The Spirit of Utopia exhibition offers audiences a hybrid space between an agora, a scientific laboratory and curiosity rooms. The idea of utopia that is negotiated through the exhibition spaces aims to be a critical and speculative tool, responding to current socio-economic conditions. Jointly developed by designers, cultural practitioners, architects, artists and the curatorial team, the resulting exhibition engages with diverse communities, highlights participatory and collaborative processes and is performative in nature. The participants, working across disciplines and drawing on urbanism and urban life invite spectators to consider future possibilities or alternative models for ecological, economic and socio-political existence.
In the first room, this crossbreed manifests in a juxtaposition of three works: Theaster Gates’ Soul Manufacturing Corporation (2011- on-going), a performative work intersecting craft labour, pedagogy and poetry in an operational pottery studio; Pedro Reyes’ Sanatorium (2013) employs psychological theory and analysis and the idea of widening public accessibility to therapy by constructing mock “clinics” and therapy sessions and Wayward Plants’ Improbable Botany (2013), a community-based project offering alternative solutions for food growth and consumption articulated as futuristic greenhouses.

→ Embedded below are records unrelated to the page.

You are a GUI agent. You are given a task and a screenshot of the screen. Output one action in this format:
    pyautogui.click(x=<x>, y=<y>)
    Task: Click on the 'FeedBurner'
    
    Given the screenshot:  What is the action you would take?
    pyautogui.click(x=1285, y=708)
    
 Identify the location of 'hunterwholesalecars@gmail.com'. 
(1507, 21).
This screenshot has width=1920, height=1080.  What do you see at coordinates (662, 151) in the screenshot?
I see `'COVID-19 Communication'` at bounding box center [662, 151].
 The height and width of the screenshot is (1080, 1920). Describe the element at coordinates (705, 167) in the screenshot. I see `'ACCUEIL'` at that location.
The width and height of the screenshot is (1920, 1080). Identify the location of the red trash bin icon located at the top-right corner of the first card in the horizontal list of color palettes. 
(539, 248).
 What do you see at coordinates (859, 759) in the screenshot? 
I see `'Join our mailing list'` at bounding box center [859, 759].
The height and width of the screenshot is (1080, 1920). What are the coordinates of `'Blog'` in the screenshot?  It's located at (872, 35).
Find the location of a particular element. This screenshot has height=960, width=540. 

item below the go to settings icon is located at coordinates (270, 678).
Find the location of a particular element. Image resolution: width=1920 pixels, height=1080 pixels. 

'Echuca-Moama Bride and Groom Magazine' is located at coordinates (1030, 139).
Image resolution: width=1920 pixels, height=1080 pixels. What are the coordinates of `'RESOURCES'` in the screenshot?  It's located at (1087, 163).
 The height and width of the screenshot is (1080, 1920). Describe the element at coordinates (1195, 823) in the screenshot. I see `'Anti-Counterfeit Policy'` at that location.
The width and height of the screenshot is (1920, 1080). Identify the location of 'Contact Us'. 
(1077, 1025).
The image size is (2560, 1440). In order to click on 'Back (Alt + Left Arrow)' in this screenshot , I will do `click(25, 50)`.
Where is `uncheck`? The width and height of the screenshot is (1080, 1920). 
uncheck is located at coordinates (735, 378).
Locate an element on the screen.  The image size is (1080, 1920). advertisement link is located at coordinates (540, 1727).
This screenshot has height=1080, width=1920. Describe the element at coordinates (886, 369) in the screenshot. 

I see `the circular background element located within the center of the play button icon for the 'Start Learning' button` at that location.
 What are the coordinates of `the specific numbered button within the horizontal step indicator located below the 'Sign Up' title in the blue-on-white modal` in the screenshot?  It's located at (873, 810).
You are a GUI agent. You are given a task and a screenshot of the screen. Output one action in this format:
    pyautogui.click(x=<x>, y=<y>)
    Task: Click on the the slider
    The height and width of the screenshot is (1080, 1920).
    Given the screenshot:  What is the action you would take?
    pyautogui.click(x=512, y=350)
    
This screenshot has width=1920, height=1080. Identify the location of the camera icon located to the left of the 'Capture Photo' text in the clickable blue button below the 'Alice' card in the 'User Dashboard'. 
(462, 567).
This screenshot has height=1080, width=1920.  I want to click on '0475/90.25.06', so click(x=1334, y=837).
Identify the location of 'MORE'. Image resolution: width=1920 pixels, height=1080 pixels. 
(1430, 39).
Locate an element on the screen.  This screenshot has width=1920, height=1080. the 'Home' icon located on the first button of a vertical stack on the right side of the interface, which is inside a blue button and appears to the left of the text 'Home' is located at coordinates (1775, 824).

This spatial hybridity is less evident in later gallery rooms. They follow a classic exhibition format of artist-dedicated spaces focusing on the relationships between archive and performativity, documentary methods and classification. Peter Liversidge’s Proposals for the Whitechapel Gallery (2012) comprises his realised and unrealised proposals for The Spirit of Utopia. This is a self-reflection on curatorial and artistic processes and the documentation integral to both the artist and the Gallery. A proposal, realised in this exhibition, was to distribute a free poster reproducing the inside cover of the Whitechapel’s first exhibition catalogue asking visitors to contribute financially to the exhibition. Claire Pentecost’s Old Friend and Unloved Others (2013) questions the neutrality and validity of scientific knowledge through microbiological research and fieldwork (collecting soil and compost samples from farms in and around London), examining the links between healthy soil and healthy humans. Pentecost’s kitchen-laboratory makes reference to traditional scientific methods (including classification and display) and to the kitchen as an experimental workspace where ideas and knowledge are developed.
The Gallery represents a metaphorical vanishing point for conversational, performative and participatory works about ideal worlds. While not offering a clear path to utopia, the exhibition is certainly a catalyst for critical reflection on contemporary global concerns.